*TASK STATEMENT*
Look through the records below for the line holding "Viewport: 960px width, 526px height.". Write it out exactly, with each following line through the line holding "Task: Click the Import".

[Collected data entries]
....................
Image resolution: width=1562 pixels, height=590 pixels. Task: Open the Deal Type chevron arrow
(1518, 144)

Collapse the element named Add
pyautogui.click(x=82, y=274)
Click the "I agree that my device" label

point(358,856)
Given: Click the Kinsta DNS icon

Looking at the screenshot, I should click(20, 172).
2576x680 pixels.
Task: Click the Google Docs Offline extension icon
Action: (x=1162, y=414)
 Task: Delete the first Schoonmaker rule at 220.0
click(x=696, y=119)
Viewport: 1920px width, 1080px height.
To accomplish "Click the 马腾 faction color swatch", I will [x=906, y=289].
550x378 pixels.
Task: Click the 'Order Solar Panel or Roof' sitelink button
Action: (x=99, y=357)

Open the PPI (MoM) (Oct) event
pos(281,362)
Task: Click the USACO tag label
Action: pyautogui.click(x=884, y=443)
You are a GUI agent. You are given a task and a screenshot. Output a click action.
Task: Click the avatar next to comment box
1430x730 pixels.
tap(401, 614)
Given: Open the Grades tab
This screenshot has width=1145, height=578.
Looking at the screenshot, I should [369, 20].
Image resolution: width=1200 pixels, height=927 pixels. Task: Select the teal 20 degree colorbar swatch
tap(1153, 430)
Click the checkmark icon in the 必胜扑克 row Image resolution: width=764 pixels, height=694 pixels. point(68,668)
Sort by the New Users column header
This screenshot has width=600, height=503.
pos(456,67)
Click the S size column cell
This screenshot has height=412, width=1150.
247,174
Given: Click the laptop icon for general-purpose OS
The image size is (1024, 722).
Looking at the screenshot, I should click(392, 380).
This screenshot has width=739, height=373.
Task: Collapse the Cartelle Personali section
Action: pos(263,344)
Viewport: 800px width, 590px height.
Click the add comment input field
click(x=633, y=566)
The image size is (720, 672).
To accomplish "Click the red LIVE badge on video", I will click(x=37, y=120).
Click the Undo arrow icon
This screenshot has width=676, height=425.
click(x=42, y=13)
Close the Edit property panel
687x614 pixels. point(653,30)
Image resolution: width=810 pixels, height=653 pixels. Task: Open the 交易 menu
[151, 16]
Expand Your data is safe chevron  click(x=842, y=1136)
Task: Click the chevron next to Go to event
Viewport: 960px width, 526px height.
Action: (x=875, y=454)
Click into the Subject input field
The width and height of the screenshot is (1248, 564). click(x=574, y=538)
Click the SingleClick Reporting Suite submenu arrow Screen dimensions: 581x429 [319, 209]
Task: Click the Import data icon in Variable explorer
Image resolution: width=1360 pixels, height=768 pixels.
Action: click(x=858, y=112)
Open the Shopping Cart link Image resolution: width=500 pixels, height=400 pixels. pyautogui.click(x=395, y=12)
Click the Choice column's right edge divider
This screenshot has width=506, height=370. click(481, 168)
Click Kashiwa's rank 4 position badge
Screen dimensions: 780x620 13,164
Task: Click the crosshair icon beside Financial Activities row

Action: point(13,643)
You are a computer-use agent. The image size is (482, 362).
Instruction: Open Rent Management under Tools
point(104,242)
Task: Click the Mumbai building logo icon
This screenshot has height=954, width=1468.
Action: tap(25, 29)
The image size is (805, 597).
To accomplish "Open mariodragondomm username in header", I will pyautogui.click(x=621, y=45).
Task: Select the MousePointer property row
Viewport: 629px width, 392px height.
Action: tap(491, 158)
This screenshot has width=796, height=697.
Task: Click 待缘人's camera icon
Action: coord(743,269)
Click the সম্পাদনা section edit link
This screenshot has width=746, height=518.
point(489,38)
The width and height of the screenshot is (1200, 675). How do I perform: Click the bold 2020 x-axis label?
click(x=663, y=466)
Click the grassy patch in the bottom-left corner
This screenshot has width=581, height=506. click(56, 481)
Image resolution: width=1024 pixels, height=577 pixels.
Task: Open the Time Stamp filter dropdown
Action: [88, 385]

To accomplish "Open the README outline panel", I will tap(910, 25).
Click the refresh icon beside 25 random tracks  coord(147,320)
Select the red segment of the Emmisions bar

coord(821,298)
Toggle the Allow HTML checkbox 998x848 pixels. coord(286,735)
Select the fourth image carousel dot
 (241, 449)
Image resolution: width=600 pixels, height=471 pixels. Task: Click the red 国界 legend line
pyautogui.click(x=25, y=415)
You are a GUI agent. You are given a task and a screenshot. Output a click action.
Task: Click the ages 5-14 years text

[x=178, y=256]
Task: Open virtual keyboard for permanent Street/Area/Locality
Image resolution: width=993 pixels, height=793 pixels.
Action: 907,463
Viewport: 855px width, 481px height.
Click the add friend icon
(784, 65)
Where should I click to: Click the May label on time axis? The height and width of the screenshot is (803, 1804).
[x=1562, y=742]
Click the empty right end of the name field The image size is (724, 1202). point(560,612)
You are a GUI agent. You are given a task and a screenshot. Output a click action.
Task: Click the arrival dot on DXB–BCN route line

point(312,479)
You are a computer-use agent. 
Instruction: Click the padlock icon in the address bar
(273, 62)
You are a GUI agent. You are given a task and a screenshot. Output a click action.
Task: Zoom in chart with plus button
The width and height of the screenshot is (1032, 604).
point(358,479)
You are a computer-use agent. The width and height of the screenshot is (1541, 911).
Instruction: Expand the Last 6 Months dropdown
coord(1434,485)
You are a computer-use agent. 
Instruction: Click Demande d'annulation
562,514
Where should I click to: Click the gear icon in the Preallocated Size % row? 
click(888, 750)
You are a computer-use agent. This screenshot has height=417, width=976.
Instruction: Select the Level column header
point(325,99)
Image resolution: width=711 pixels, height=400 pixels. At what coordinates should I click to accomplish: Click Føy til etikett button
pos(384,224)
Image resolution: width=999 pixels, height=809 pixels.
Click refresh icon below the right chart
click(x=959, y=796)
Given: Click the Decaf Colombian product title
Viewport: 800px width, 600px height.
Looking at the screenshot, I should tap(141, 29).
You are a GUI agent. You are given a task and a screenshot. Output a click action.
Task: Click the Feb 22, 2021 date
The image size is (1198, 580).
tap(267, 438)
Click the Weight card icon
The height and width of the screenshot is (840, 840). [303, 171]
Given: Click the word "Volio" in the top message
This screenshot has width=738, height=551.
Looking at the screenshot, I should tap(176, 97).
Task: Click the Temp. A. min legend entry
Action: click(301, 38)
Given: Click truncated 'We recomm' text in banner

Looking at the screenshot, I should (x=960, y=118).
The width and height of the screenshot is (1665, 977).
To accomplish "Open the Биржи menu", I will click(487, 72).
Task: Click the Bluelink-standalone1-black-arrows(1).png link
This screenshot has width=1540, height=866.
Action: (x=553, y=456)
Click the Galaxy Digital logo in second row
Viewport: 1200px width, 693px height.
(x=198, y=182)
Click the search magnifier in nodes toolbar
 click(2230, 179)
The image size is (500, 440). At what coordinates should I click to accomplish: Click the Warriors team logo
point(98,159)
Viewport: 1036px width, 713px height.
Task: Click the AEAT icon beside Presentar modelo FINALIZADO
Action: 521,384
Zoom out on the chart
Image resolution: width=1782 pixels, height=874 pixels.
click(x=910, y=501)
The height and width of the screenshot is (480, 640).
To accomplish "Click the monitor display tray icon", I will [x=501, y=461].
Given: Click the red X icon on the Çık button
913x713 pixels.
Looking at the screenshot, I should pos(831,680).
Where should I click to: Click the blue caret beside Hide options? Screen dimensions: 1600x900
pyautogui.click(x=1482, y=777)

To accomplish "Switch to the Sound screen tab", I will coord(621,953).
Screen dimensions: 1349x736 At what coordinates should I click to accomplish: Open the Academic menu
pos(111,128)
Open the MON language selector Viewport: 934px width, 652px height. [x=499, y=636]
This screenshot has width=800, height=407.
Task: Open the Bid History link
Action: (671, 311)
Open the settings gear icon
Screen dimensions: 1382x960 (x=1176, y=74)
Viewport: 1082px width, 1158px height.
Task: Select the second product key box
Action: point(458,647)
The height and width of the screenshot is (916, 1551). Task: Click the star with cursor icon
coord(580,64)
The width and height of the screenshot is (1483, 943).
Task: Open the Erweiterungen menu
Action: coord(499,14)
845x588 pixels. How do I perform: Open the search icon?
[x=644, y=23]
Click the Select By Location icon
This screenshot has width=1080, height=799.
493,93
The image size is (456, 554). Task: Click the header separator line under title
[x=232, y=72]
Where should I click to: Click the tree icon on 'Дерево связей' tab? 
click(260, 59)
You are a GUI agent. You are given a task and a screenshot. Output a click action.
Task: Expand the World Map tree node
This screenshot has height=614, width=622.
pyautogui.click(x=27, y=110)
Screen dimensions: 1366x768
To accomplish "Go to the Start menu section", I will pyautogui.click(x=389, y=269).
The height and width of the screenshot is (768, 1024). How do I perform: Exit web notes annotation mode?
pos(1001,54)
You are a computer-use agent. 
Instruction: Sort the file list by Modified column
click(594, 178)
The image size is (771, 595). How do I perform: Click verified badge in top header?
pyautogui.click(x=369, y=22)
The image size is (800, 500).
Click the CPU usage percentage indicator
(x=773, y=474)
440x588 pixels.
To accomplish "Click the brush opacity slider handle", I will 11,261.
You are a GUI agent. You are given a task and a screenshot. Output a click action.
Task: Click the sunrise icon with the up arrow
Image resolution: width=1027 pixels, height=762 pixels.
....................
*RESULT FOR THIS EXERCISE*
Viewport: 960px width, 526px height.
Action: (x=875, y=454)
Click into the Subject input field
The width and height of the screenshot is (1248, 564). click(x=574, y=538)
Click the SingleClick Reporting Suite submenu arrow Screen dimensions: 581x429 [319, 209]
Task: Click the Import data icon in Variable explorer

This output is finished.